Further, volatility is expected to rise in the coming weeks as the slump in oil prices shows its adverse effect on Q4 earnings. As per the Zacks Earnings Trend, the earnings estimate shows 1.2% growth, down sharply from 9.6% growth projected in early October and 6.9% reported in Q3. Revenues will likely be down 0.5% on modestly higher net margins.
In fact, the magnitude of negative revisions was the highest in recent quarters and the weakness is broad-based with the estimates of 13 out of 16 Zacks sectors witnessing negative revisions. Among the sectors, energy has seen the highest negative estimate revision over the past three months, followed by materials and industrial products.
Despite the volatility, the U.S. economy now looks much stronger than was in the past decade and is on track for the strongest annual job growth since late 1999. Stepped-up manufacturing and industrial activities, renewed confidence in the housing market, and rising consumer confidence could propel the stocks higher once again (read: 5 Must-Have ETFs for 2015 ).
In such a backdrop, investors are looking for investments that provide capital appreciation opportunities in the equity world with simultaneous downside protection. A gainful option for now could be the ‘Buy-Write’ strategy.
Buy-Write Strategy in Focus
A buy-write is an option strategy that involves buying a stock or a basket of stocks and then selling or writing call options on those same assets. With this process, the portfolio aims to generate additional monthly income from the call option (premiums collected). If the product stays flat or declines slightly, investors keep the premium and their stock. However, if prices rise, investors only receive the premium and the stocks are sold at the price that was agreed upon in the covered call.
As such, the products would probably underperform in the bull markets, as this strategy eats away the gain potential especially in a short time frame. However, investors seeking to make a play on the broad U.S. equity indices using this strategy could consider the following ETFs (read: Best ETF Strategies for 2015 ):
PowerShares S&P 500 BuyWrite Portfolio ETF ( PBP )

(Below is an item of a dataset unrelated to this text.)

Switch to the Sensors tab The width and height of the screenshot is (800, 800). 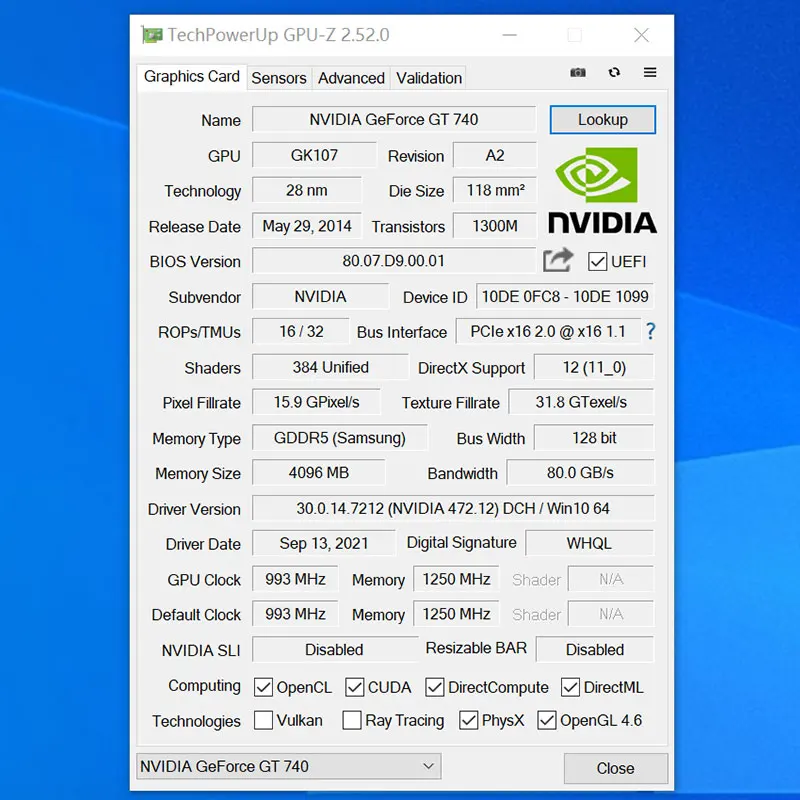[279, 78]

This fund tracks the CBOE S&P 500 BuyWrite Index, which measures the performance of a hypothetical buy-write strategy on the S&P 500 Index. This strategy includes holding a long position of the stocks in the S&P 500 and selling a succession of covered call options, each with an exercise price at or above the prevailing price level of the S&P 500 Index.

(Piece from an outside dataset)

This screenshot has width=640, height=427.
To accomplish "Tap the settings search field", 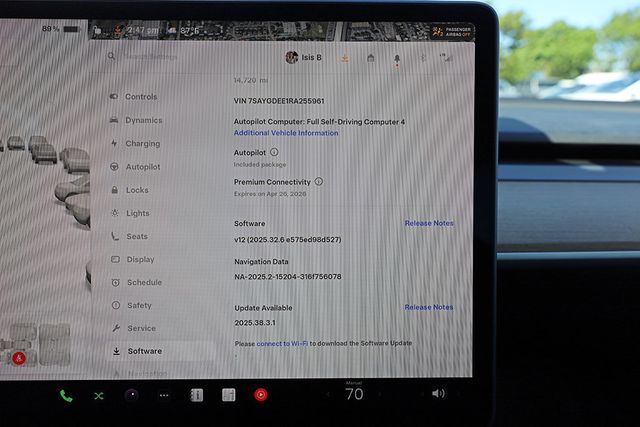I will 180,57.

The fund has amassed $394.6 million in AUM and trades in average daily volume of nearly 173,000 shares a day. Though the product is a bit pricier than other choices, charging 75 bps in annual fees, this could be making up in terms of yield. The ETF has an annual yield of 4.14% mainly due to the premium received by writing the call option.

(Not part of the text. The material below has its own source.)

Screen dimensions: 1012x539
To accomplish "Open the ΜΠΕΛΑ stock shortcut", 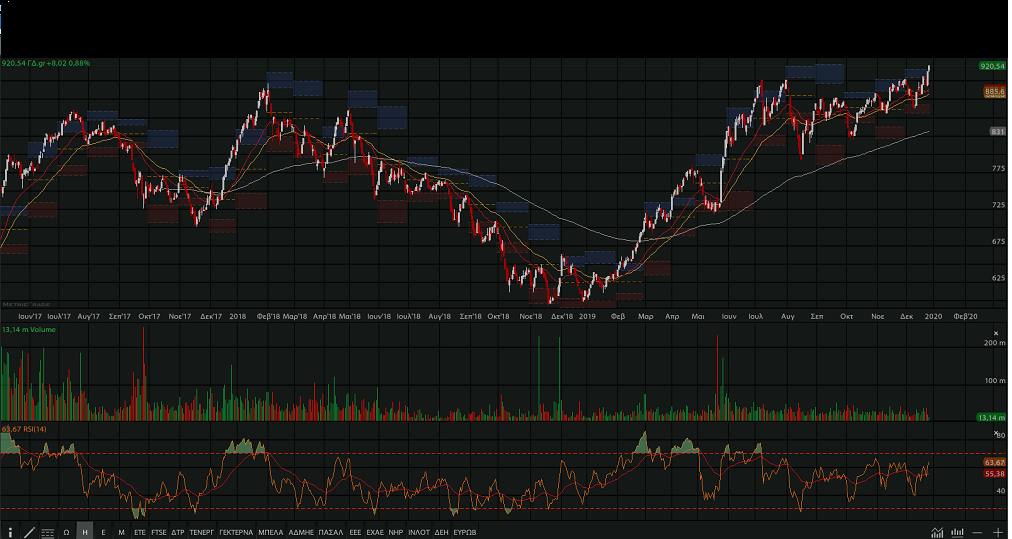I will point(271,532).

Horizons S&P 500 Covered Call ETF ( HSPX )
This ETF seeks to match the performance of the S&P 500 Stock Covered Call Index, which  holds a long position in the stocks of the S&P 500 Index while at the same time, short (write) call options on option-eligible stocks in the S&P 500 Index.
This fund has accumulated $26.4 million in its asset base and charges 65 bps in fees per year from investors. Volume is light as it exchanges less than 14,000 shares in hand on average daily basis. The ETF has 2.66% in annual dividends.
Barclays iPath S&P 500 BuyWrite Index ETN ( BWV )
This is an ETN option and tracks the similar index as that of PBP. Unlike PBP, the ETN carries credit risk from the issuing institution — Barclays. The note is less popular and less liquid as depicted by its AUM of $12.4 million and average volume of under 2,000 shares. The ETN charges 0.75% in fees and expenses (see: all the Long-Short ETFs here ).
Bottom Line
These products are appropriate for investors seeking high levels of current income and a hedged exposure to the large cap U.S. equities. It is worth noting that the funds will lag significantly during a boom time, but will be an interesting choice in flat or declining markets, especially for investors seeking extra income in the current low rate environment.